* [EXTRACT TO READ]:

= Beginning of Section =

The OFT has recently published its decision on the anticipated acquisition by Atlas Copco Limited ('Atlas Copco') of the medical gas division of Penlon Limited ('Penlon') (announced on 7 July).  The OFT recognised that although the transaction has the potential to create a substantial lessening of competition in the supply of terminal units used in medical gas systems, it was appropriate in the circumstances to exercise its discretion to apply the  "de minimis" exception and therefore avoid a reference to the Competition Commission ('CC').

Atlas Copco and the medical gas division of Penlon overlap in the manufacture, installation and maintenance of primary medical gas pipeline equipment (including certain equipment systems and pipeline components) in the UK.  In relation to terminal units, it was estimated that, post-merger, the merged entity would have a combined share of supply of 85 - 95% (with an increase of around 30%). Combined with customer concerns, the OFT concluded there was a realistic prospect of a substantial lessening of competition for the supply of terminal units triggering its duty to refer the merger. 

The OFT then went on to consider whether the discretionary 'de minimis' exception may apply.  The OFT's policy is to consider the application of the 'de minimis' exception to the duty to refer where the total value of the UK market in question is below £10 million (by applying a cost/benefit analysis).

= End of Section =

Stored items:
= Beginning of Section =

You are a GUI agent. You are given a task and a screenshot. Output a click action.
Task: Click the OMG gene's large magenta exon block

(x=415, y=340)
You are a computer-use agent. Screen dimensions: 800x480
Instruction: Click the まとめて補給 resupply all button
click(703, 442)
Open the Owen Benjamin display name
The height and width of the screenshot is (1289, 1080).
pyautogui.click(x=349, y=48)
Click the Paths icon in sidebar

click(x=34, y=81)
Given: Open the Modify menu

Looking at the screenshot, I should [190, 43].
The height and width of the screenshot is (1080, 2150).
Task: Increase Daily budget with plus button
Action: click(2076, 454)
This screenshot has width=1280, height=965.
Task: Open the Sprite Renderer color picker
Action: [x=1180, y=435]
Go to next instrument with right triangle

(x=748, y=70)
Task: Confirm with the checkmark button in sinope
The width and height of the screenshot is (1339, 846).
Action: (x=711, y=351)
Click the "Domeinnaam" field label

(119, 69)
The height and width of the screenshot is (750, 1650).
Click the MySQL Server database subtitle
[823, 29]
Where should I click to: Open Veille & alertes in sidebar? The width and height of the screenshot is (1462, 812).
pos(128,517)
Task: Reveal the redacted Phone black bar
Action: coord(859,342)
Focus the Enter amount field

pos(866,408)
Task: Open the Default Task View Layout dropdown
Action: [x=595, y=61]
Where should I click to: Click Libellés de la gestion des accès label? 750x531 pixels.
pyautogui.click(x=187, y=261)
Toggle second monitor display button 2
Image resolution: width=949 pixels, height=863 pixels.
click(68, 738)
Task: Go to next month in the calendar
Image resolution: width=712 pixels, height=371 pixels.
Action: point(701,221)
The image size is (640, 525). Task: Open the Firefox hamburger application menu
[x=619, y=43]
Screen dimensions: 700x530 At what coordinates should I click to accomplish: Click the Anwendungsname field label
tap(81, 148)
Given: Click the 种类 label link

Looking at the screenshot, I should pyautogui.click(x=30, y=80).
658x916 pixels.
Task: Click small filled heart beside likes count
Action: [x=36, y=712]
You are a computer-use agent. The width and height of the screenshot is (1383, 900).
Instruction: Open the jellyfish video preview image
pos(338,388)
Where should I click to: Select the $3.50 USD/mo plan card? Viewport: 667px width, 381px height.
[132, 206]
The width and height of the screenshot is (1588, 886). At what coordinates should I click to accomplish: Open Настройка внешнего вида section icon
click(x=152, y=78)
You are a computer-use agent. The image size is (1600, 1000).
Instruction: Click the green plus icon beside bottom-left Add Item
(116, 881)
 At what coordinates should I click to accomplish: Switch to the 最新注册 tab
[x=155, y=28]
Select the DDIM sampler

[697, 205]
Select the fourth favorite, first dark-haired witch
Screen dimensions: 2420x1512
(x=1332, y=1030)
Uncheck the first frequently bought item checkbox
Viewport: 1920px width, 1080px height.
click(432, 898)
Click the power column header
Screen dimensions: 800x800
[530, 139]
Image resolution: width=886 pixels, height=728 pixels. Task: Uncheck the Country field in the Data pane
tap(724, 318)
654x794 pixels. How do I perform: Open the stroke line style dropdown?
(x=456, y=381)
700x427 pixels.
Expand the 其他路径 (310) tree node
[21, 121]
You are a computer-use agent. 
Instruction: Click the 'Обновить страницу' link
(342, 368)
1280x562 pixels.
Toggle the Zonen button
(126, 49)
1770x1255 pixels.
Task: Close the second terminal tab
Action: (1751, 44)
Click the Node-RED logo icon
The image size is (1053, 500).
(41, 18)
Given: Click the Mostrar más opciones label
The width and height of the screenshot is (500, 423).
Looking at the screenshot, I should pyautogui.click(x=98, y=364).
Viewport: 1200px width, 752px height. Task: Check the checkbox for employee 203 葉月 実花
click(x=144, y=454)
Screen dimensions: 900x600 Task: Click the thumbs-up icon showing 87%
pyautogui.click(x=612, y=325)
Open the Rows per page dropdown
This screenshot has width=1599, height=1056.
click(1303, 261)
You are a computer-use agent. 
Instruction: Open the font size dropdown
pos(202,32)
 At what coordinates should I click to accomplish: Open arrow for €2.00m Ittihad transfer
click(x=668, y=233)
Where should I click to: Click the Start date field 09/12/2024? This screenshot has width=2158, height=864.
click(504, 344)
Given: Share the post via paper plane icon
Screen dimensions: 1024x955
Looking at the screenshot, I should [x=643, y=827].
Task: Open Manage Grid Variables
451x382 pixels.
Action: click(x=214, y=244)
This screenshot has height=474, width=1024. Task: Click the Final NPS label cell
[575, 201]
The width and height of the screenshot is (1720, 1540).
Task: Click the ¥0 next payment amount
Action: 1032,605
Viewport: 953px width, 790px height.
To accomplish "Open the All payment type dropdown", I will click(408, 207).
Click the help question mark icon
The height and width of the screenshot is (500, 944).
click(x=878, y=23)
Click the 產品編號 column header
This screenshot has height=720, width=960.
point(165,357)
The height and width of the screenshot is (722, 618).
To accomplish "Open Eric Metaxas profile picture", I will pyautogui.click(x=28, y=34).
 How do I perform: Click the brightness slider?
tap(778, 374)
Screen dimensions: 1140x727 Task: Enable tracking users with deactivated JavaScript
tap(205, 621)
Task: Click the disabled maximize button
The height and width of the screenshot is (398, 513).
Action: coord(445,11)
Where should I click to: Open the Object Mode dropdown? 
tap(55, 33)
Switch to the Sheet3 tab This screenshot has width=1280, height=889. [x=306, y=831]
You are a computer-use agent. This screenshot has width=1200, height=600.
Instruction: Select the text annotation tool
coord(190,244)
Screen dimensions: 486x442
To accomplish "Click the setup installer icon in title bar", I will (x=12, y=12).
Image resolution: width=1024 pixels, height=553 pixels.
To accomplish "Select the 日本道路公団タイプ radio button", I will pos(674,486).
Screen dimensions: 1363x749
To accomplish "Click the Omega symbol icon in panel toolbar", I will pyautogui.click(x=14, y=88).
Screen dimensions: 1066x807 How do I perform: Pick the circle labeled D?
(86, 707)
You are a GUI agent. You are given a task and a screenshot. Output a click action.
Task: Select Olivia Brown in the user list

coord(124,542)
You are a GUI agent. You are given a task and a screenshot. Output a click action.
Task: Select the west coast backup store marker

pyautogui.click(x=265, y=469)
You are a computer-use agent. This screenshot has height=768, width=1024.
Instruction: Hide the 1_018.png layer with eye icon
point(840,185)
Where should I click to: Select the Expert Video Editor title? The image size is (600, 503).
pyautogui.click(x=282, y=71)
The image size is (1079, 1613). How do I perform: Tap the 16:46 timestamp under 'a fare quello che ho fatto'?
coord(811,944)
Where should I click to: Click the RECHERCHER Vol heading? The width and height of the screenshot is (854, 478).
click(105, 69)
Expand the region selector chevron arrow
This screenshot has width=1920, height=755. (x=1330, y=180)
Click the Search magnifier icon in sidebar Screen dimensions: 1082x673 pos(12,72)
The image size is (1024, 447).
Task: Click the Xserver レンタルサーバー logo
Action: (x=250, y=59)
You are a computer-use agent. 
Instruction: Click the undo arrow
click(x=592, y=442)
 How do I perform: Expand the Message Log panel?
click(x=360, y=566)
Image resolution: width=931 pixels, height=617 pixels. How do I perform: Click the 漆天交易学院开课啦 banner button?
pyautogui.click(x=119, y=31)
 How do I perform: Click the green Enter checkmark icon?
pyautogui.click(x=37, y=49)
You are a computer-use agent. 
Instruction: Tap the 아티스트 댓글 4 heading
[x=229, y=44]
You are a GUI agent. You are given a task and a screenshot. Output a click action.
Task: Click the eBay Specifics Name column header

= End of Section =

* [EXERCISE]:
Carry on the account of the OFT's decision on the Atlas Copco and Penlon acquisition, starting after its final sentence.

* [EXERCISE OUTPUT]:
The OFT first considered whether in principle 'clear-cut' undertakings in lieu ('UILs') were available.  However, as Penlon's terminal units are not a discrete standalone product, it was found that it would be very difficult to separate the terminal units from the remainder of Penlon business.  As a result, the OFT concluded that there was no effective (or proportionate) structural remedy available.

In circumstances where the annual value in the UK of the market concerned is, in aggregate, less than £3 million (and there are no workable UILs in principle available), a reference to the CC will only be justified in exceptional circumstances.  In this case, the OFT found that size of the market for the manufacture and supply of terminal units in the UK represents less than £3 million and no exceptional circumstances were identified during its investigation.

In clearing the merger, the OFT applied it revised guidance on the exceptions to the duty to refer of December 2010.  The 'de minimis' test for markets of insufficient importance is strictly applied and this is one of the few mergers to have been cleared on this basis since the new guidance was published.